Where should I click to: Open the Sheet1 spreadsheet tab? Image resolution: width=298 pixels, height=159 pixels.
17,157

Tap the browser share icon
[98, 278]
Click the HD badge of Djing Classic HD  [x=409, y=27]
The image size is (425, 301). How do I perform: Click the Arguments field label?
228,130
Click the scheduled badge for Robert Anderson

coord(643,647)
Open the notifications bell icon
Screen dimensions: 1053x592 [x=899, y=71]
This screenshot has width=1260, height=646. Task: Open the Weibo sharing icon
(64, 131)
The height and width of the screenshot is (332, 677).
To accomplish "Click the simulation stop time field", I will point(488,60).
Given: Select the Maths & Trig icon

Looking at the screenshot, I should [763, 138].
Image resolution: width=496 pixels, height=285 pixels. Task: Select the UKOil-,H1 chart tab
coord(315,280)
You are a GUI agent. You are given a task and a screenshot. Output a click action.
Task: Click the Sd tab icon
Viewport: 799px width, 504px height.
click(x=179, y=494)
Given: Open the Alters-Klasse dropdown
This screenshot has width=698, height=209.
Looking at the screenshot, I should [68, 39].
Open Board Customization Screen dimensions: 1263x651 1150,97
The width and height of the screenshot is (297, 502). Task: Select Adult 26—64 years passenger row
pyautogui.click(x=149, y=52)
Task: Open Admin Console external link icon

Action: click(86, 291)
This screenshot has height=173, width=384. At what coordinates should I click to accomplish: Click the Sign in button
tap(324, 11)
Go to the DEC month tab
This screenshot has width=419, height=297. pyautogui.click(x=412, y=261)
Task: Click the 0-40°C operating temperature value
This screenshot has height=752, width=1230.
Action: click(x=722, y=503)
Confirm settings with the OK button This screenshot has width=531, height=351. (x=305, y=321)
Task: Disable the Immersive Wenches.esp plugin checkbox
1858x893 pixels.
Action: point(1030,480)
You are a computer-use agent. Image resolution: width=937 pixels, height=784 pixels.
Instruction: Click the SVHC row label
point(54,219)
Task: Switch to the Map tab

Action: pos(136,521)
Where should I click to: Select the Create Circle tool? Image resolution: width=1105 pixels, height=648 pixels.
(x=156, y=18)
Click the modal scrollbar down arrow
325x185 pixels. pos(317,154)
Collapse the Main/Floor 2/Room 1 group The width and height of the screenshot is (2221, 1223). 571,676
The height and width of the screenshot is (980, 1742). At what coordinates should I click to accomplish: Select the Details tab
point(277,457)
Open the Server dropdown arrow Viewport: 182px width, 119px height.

┄┄┄┄┄┄┄┄┄┄

▶ Exercise objective:
Convert these rows into a JSON list of strings with one string per line, leaving out blank lines.

▶ Worked solution:
[
  "Where should I click to: Open the Sheet1 spreadsheet tab? Image resolution: width=298 pixels, height=159 pixels.",
  "17,157",
  "Tap the browser share icon",
  "[98, 278]",
  "Click the HD badge of Djing Classic HD  [x=409, y=27]",
  "The image size is (425, 301). How do I perform: Click the Arguments field label?",
  "228,130",
  "Click the scheduled badge for Robert Anderson",
  "coord(643,647)",
  "Open the notifications bell icon",
  "Screen dimensions: 1053x592 [x=899, y=71]",
  "This screenshot has width=1260, height=646. Task: Open the Weibo sharing icon",
  "(64, 131)",
  "The height and width of the screenshot is (332, 677).",
  "To accomplish \"Click the simulation stop time field\", I will point(488,60).",
  "Given: Select the Maths & Trig icon",
  "Looking at the screenshot, I should [763, 138].",
  "Image resolution: width=496 pixels, height=285 pixels. Task: Select the UKOil-,H1 chart tab",
  "coord(315,280)",
  "You are a GUI agent. You are given a task and a screenshot. Output a click action.",
  "Task: Click the Sd tab icon",
  "Viewport: 799px width, 504px height.",
  "click(x=179, y=494)",
  "Given: Open the Alters-Klasse dropdown",
  "This screenshot has width=698, height=209.",
  "Looking at the screenshot, I should [68, 39].",
  "Open Board Customization Screen dimensions: 1263x651 1150,97",
  "The width and height of the screenshot is (297, 502). Task: Select Adult 26—64 years passenger row",
  "pyautogui.click(x=149, y=52)",
  "Task: Open Admin Console external link icon",
  "Action: click(86, 291)",
  "This screenshot has height=173, width=384. At what coordinates should I click to accomplish: Click the Sign in button",
  "tap(324, 11)",
  "Go to the DEC month tab",
  "This screenshot has width=419, height=297. pyautogui.click(x=412, y=261)",
  "Task: Click the 0-40°C operating temperature value",
  "This screenshot has height=752, width=1230.",
  "Action: click(x=722, y=503)",
  "Confirm settings with the OK button This screenshot has width=531, height=351. (x=305, y=321)",
  "Task: Disable the Immersive Wenches.esp plugin checkbox",
  "1858x893 pixels.",
  "Action: point(1030,480)",
  "You are a computer-use agent. Image resolution: width=937 pixels, height=784 pixels.",
  "Instruction: Click the SVHC row label",
  "point(54,219)",
  "Task: Switch to the Map tab",
  "Action: pos(136,521)",
  "Where should I click to: Select the Create Circle tool? Image resolution: width=1105 pixels, height=648 pixels.",
  "(x=156, y=18)",
  "Click the modal scrollbar down arrow",
  "325x185 pixels. pos(317,154)",
  "Collapse the Main/Floor 2/Room 1 group The width and height of the screenshot is (2221, 1223). 571,676",
  "The height and width of the screenshot is (980, 1742). At what coordinates should I click to accomplish: Select the Details tab",
  "point(277,457)",
  "Open the Server dropdown arrow Viewport: 182px width, 119px height."
]